La famille Jones

de Derrick Borte, 2009, ****

Vous connaissez le marketing viral ? Le concept est simple : on vous fait un document (clip le plus souvent) amusant, drôle, bien fichu. Comme vous aimez amuser ou étonner vos amis, vous le faites tourner sur votre blog, sur Facebook ou par n’importe moyen. Et le document est une pub, qui ne met pas trop le produit en avant, mais calculée pour qu’il reste quelque part dans votre esprit. Typiquement, ce genre de truc pourrait être du marketing viral — sauf que moi, dès le départ, je vous ai dit que c’était une pub.

Les Jones, c’est une famille de marketing viral. Totalement composite, avec le père et la mère quadragénaires, riches, sympathiques, et leurs enfants lycéens, beaux, intelligents… La famille parfaite de prospectus, sauf qu’elle est vivante, et habite à côté de chez vous. Leur boulot ? Vous plaire, vous distraire, vous amuser, et vous donner au passage envie de vous offrir ce cabriolet rouge, cet anti-rides miraculeux, ce polo, ce club de golf, ce smartphone, cet écran plasma, bref, tout ce qu’ils ont et que vous n’avez pas.

Le concept de base est donc impressionnant de cynisme, mais finalement pas plus que certaines réflexions de présidents de TF1 ou d’autres publicistes. Le film lui-même attaque donc sur cette idée forte et, s’il n’analyse pas en profondeur les mécanismes du désir, il démonte suffisamment ceux de la pub pour faire prendre un peu de recul, rire jaune de ses propres réactions et s’intéresser à l’histoire. Suit hélas une deuxième partie un peu molle, qui déroule logiquement le script attendu, avant une troisième partie plus trash qui peut à elle seule refuser à cette œuvre le statut de comédie — si on y rit encore, c’est avec un arrière-goût très, très amer sur la langue.
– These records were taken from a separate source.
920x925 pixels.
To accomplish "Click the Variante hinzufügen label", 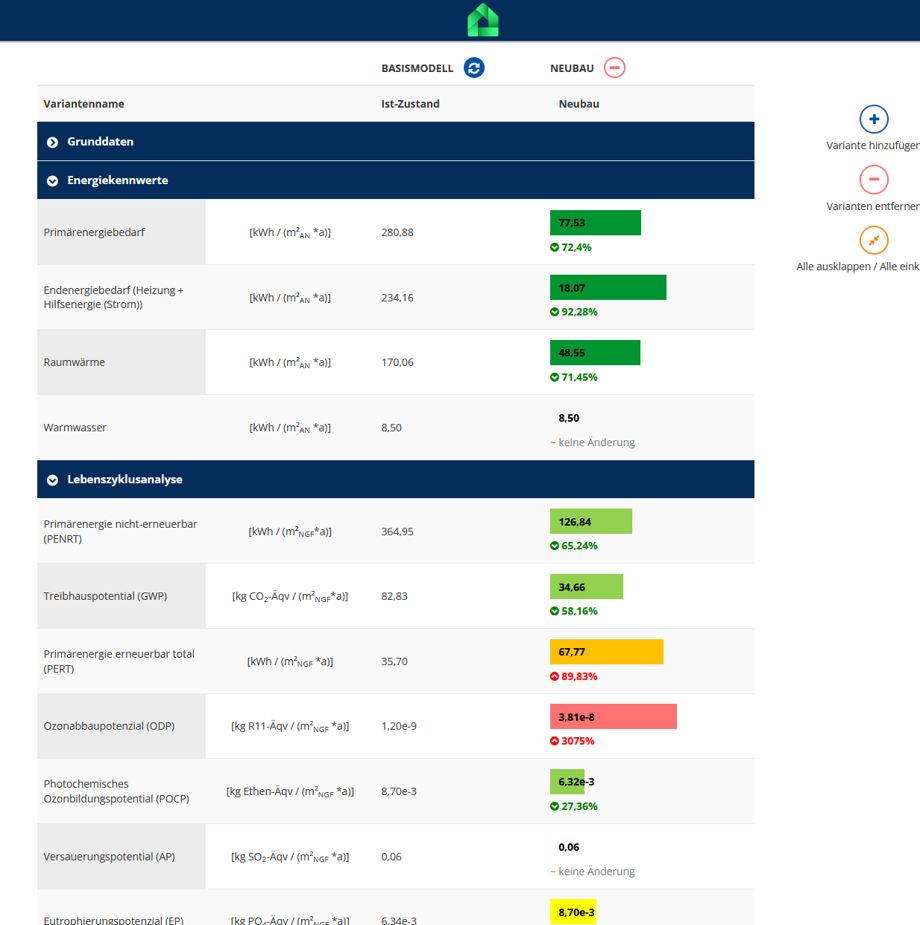I will tap(872, 145).
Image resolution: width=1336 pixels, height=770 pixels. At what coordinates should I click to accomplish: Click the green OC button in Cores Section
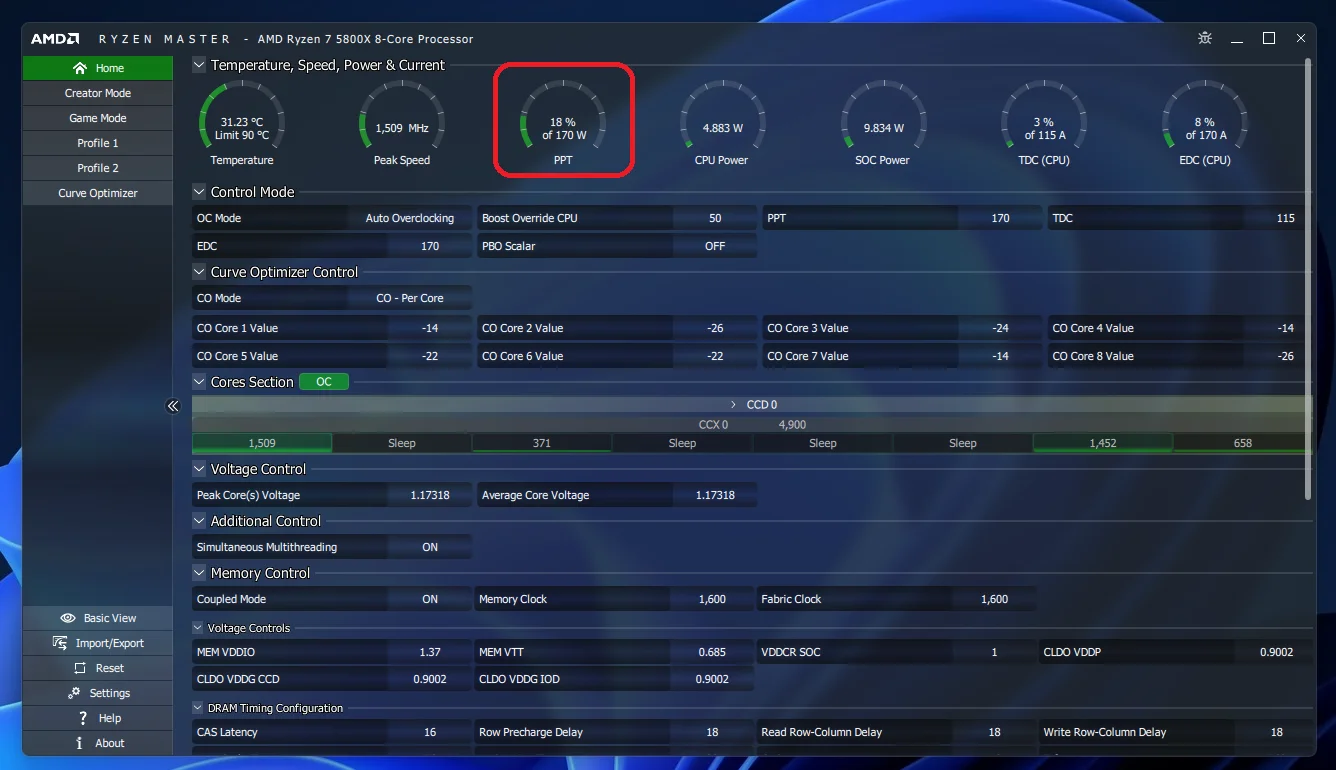coord(324,382)
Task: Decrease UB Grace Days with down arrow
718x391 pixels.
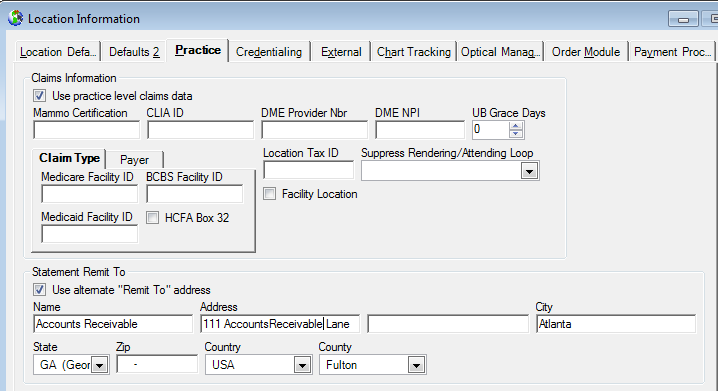Action: (516, 134)
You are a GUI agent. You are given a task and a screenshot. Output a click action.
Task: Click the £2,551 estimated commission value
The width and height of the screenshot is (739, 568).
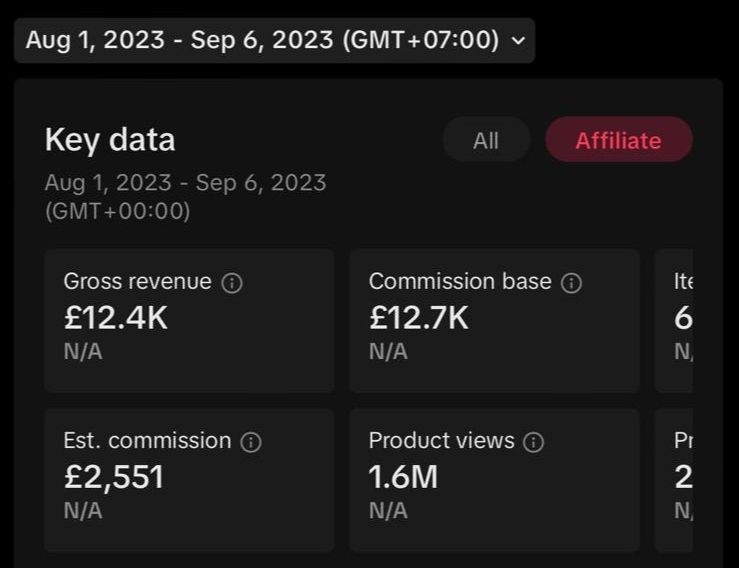pos(113,477)
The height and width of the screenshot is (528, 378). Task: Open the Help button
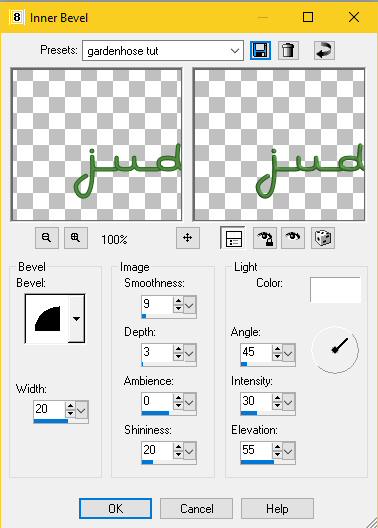click(x=277, y=508)
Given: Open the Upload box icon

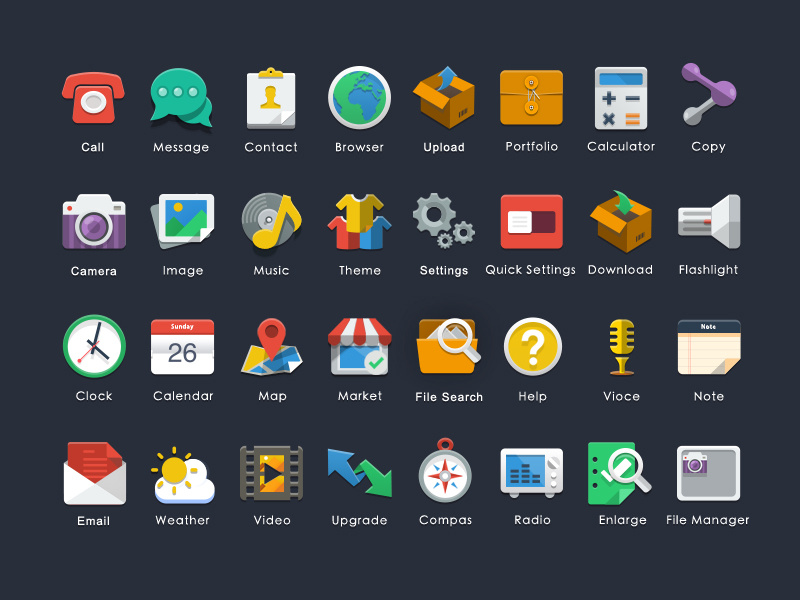Looking at the screenshot, I should click(x=444, y=97).
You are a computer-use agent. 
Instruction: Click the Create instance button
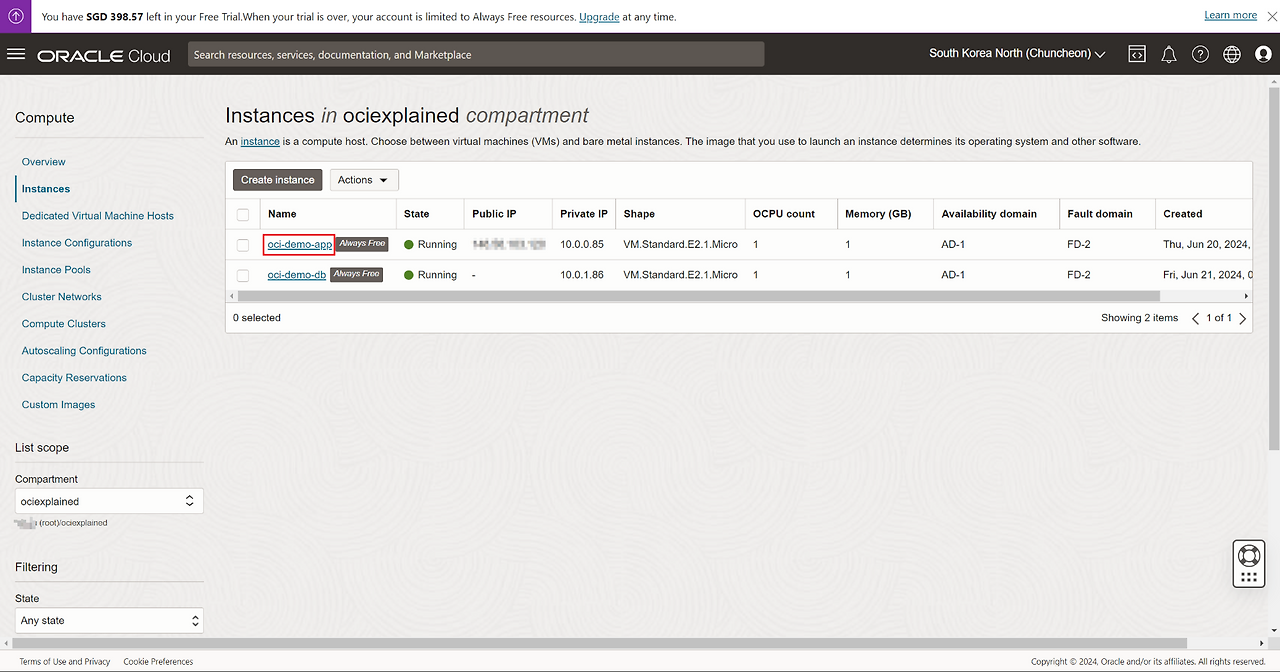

Car malgré le point de départ s’y prêtant magnifiquement, La famille Jones évite de s’arrêter à la vague comédie de mœurs et devient par moments féroce, poussant les comportements jusqu’à leur extrême conclusion… Et au passage, on notera un « cut » final absolument irréprochable, presque aussi bien placé que celui d’un Inception — c’est toujours une satisfaction pour moi de me dire « tiens, si le réal a du cran, il va couper là » un quart de seconde avant la fin du dernier plan, satisfaction d’autant plus rare qu’Hollywood a tendance à imposer des épilogues assez standardisés après le moment opportun (phénomène que j’appellerai « complexe Blade Runner« ).

On notera également les excellentes performances des acteurs, avec une mention particulière à David Duchovny, Ben Hollingsworth et Christine Evangelista — cette dernière étant tout à la fois l’occasion de pousser le cynisme publicitaire à l’extrême, grâce à son personnage rebelle qui est, finalement, une cible publicitaire comme les autres.

C’est donc un ensemble solide, qui pèche par un tiers central manquant de nerf, mais qui mérite d’être vu.